Will Squires is the founder of Macrocosmos. Alongside his co-founder, Steffen Cruz, they’ve built a 24-person team that has become a powerhouse within the Bittensor ecosystem. Starting out at the OpenTensor Foundation, the pair earned their stripes early, helping pioneer some of Bittensor’s biggest technical milestones, and collecting more battle scars than just about anyone in the Subnet ecosystem along the way.

In this interview, we focus on Will’s main project, IOTA (Subnet 9). The team is tackling one of the hardest problems in AI today — distributed training at scale — and the opportunity is enormous. It’s one of the most ambitious deep-tech efforts happening not just in Bittensor, but across the broader crypto-AI space.

We’ve known Will for nearly two years, and it’s hard to find someone more knowledgeable or driven. His energy comes through in every part of this conversation.

We hope you enjoy it.

Oh, and if you’re looking for a great Bittensor-native wallet, check out Crucible Labs. It’s got full Ledger support, makes it easy to buy and manage your Subnet positions, and even lets you auto-stake your TAO yield into top Subnets for effortless exposure.

Macrocosmos is one of the most veteran and experienced teams in Bittensor. What is it that your team does better than anyone else?

“I think we’ve mastered a lot of the art of building robust, well designed incentives that scale well. Also, we’ve gone through more trial and error than anyone, and I say that with a positive attitude. We’ve been exploited left, right and centre, and know very well how to build systems that are defensible and give you what you need from your miners. It’s not exactly an intuitive skill that people can simply come to the ecosystem with. We see quite a few builders express their ideas using suboptimal incentive mechanism designs, whereas game theoretic AI is something of an obsession for us. We spend a lot of time discussing and debating the best ways to get the most out of our Subnets and we’ve learned to red team everything we build. We’re also very scientific in our approach; we run lots of experiments and have sophisticated monitoring, benchmarking and testing infrastructure. It’s a big part of our culture, which means when we say something, we stand behind it.

Macrocosmos started out as a broad decentralized AI research lab, but your recent work with IOTA (Subnet 9) signals a sharper focus on decentralized training. What made you double down here?

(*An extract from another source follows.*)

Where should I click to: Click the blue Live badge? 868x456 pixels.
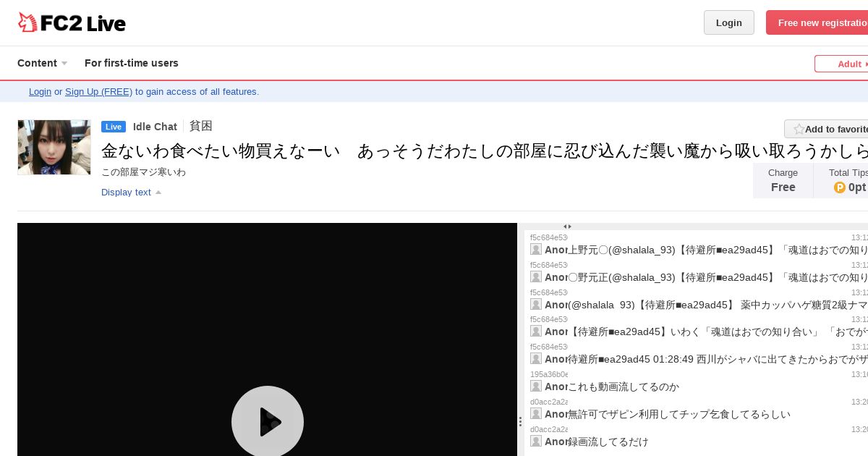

Our first year was about validating and prototyping core ideas across the AI stack, from data collection and indexing to pre- and post-training and agentic inference. In our journey, we learned where strategic advantages (cost, speed, scale) could be created by leveraging Bittensor. We’ve also learned to iterate through ideas quickly and discard the ones which don’t work, because this ecosystem moves lightning fast.

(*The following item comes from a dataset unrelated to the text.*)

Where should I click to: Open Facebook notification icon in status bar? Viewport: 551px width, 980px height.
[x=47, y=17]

In the last 6 months we’ve really been trying to evolve from experimenting with what Bittensor CAN do (proof of concept) to what Bittensor SHOULD do (where its unique and powerful qualities represent real-world scaling potential and competitive advantage).

Prior to IOTA, we spent around a year refining a pretraining approach on SN9 which was based on model training competitions. We trained some respectable models, in fact some of the earliest decentralized 7B and 14B models ever made were ours. However, we were eventually confronted by a rather stark reality: our design had reached full maturity but fell short of our ambitious goals to compete with centralized labs. There was an economic barrier to entry and other inefficiencies which stood between us and our goal to train the first large decentralized models. In other words, the scaling laws that ground model training were not in our favour.

When we re-conceived IOTA, we tried to think two or three steps ahead. How could we create a truly collaborative system for training? How could we create a system that aligned its strengths with Bittensor’s (the ability to organise thousands of nodes and co-train a model) and gave us a path to overcome the scaling laws? Working on this has been challenging, but really rewarding. It feels like we’ve come back to our roots, armed to the teeth with more mature ideas and a much deeper understanding of what is technically possible. Our other Subnets (1 & 13) are now oriented towards supporting our pretraining efforts so there is much greater cohesion and focus in our work.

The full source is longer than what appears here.